Problem requirements>
If a line of the listing contains the string "computer", return that line.

Dataset extract>
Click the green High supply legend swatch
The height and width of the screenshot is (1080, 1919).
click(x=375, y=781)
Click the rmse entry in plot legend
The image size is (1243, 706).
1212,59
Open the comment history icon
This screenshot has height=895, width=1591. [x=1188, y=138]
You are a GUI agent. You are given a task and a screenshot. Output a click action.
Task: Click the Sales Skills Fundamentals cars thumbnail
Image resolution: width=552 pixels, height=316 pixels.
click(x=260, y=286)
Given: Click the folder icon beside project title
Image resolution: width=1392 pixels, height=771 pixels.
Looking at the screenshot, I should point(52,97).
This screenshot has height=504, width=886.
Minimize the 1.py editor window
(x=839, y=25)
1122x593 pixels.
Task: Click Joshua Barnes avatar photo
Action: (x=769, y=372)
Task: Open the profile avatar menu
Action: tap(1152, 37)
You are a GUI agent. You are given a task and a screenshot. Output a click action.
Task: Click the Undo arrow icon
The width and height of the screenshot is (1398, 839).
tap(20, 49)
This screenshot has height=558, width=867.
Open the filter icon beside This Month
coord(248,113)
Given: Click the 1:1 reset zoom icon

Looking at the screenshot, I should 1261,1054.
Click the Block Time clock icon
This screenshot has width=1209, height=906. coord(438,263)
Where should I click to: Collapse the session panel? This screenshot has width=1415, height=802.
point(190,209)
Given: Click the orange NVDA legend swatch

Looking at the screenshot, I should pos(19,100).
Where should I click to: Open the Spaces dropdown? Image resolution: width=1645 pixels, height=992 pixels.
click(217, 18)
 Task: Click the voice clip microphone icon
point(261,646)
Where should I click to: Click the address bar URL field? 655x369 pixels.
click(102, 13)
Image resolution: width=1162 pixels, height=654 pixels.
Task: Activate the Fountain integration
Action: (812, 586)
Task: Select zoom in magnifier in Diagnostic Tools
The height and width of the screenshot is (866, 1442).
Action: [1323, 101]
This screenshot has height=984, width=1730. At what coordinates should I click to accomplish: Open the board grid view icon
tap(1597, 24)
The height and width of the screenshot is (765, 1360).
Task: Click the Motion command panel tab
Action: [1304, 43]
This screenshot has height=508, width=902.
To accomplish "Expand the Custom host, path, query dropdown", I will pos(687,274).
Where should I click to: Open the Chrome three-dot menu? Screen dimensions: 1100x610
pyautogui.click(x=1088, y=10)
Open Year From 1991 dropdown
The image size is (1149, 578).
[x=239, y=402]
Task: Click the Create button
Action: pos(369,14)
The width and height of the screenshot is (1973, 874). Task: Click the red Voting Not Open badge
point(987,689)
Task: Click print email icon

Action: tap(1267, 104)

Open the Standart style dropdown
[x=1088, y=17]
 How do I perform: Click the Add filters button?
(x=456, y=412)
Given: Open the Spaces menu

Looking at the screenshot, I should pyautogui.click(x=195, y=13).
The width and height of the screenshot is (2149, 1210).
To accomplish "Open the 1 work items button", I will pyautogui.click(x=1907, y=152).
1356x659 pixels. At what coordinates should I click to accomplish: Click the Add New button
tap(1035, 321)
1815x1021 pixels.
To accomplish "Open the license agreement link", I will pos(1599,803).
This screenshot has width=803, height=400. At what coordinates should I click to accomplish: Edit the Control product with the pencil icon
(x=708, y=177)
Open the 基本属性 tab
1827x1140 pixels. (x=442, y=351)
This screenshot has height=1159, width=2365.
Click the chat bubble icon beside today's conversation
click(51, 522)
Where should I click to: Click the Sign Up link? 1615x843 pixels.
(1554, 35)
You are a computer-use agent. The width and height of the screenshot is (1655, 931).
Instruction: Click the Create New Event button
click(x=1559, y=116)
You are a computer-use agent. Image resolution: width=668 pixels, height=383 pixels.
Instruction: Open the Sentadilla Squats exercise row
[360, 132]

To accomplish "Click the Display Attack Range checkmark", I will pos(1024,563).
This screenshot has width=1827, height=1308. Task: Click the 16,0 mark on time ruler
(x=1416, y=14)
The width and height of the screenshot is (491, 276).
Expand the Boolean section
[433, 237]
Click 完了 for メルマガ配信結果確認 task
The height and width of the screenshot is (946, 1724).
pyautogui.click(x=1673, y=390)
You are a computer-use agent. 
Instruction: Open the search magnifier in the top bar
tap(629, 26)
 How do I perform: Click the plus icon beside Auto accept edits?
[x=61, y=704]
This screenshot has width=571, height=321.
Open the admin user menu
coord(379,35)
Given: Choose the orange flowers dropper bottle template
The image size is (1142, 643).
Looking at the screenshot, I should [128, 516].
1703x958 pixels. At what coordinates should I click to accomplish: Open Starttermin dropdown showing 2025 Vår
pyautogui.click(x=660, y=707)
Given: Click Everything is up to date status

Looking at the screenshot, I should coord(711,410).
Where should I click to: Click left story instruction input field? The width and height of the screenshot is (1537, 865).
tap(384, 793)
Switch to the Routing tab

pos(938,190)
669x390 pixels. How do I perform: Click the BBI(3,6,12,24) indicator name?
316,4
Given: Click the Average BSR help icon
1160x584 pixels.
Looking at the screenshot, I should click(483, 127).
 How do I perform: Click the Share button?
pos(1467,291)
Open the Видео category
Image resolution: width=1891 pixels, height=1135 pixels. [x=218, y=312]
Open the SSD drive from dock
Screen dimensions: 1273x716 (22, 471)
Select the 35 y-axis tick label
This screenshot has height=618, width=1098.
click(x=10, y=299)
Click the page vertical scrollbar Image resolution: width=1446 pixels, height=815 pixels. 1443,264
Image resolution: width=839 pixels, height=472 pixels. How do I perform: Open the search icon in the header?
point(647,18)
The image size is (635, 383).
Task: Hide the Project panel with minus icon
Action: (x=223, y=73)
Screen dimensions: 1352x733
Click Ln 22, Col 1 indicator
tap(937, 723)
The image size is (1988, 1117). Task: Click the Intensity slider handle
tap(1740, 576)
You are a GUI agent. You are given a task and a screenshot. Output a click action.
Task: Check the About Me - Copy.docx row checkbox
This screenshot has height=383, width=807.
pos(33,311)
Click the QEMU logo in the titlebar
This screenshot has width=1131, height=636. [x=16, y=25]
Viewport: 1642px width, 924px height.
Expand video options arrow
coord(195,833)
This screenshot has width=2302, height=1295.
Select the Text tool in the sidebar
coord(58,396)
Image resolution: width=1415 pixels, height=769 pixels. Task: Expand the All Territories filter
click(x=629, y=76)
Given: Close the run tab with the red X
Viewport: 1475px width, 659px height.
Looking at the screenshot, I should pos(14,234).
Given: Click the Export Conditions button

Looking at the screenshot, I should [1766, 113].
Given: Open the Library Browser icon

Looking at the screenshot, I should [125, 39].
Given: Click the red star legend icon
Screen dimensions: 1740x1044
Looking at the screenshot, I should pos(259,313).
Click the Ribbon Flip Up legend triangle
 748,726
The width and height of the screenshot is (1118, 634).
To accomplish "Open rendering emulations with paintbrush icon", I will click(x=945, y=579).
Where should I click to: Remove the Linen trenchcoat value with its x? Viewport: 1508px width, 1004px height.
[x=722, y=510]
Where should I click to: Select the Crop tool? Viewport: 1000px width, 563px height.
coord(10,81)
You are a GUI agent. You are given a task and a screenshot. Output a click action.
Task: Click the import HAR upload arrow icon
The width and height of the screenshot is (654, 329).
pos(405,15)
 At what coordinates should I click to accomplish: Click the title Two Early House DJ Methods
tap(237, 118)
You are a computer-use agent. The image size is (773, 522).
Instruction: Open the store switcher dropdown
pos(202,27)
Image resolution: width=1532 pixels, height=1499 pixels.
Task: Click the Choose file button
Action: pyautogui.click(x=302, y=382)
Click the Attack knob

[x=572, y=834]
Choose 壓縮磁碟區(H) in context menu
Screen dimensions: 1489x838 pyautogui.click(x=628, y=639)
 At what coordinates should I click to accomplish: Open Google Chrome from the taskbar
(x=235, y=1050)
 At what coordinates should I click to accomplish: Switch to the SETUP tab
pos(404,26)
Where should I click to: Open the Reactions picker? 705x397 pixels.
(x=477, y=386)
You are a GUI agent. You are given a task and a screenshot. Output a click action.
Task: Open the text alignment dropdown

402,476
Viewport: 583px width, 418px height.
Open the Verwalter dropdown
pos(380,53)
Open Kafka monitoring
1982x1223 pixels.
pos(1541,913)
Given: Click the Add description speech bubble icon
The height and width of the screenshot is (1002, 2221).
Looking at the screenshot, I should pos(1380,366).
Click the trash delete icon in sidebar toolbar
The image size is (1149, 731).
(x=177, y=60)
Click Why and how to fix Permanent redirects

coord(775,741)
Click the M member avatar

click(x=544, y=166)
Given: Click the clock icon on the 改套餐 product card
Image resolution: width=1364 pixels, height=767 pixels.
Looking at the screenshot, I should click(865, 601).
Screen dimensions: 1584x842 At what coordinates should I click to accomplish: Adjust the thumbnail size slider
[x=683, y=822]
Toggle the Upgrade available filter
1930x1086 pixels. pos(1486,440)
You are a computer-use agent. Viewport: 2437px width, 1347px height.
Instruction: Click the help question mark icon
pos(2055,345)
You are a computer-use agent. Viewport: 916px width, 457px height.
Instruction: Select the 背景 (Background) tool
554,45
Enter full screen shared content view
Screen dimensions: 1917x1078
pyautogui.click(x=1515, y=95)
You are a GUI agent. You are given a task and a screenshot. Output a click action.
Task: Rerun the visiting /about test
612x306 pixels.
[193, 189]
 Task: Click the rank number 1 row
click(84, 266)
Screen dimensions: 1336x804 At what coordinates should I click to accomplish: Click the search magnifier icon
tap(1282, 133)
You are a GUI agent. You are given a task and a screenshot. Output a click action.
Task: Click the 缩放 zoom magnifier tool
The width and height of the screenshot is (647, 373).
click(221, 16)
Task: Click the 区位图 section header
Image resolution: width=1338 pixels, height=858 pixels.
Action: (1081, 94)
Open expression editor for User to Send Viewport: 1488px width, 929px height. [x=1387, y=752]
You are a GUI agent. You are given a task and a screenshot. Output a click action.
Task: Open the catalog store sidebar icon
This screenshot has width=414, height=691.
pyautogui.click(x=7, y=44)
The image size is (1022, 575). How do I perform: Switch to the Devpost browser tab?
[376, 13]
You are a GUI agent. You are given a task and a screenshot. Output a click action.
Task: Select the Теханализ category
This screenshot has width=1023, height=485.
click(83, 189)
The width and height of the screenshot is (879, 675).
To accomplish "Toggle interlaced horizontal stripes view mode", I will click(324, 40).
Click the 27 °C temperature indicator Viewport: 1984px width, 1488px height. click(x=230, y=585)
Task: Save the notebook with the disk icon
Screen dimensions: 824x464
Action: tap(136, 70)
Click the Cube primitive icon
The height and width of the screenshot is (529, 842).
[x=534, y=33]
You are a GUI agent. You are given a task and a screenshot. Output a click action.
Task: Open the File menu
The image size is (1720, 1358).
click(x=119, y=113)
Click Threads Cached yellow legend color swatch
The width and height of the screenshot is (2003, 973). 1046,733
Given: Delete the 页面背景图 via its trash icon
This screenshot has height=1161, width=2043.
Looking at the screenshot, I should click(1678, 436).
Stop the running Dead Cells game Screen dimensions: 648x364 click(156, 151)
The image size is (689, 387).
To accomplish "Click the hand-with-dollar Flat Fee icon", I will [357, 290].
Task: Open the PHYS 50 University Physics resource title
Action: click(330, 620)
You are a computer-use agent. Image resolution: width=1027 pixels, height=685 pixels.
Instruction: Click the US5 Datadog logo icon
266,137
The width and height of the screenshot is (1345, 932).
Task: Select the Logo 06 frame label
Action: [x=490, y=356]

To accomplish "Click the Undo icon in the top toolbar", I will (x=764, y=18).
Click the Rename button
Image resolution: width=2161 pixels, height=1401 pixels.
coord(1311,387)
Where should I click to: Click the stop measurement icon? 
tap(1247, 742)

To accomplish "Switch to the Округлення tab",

Result>
You are a computer-use agent. The width and height of the screenshot is (1655, 931).
You are a computer-use agent. Image resolution: width=668 pixels, height=383 pixels.
You are a computer-use agent. 
You are a computer-use agent. The image size is (773, 522).
You are a computer-use agent. Viewport: 2437px width, 1347px height.
You are a computer-use agent. Viewport: 916px width, 457px height.
You are a computer-use agent. Image resolution: width=1027 pixels, height=685 pixels.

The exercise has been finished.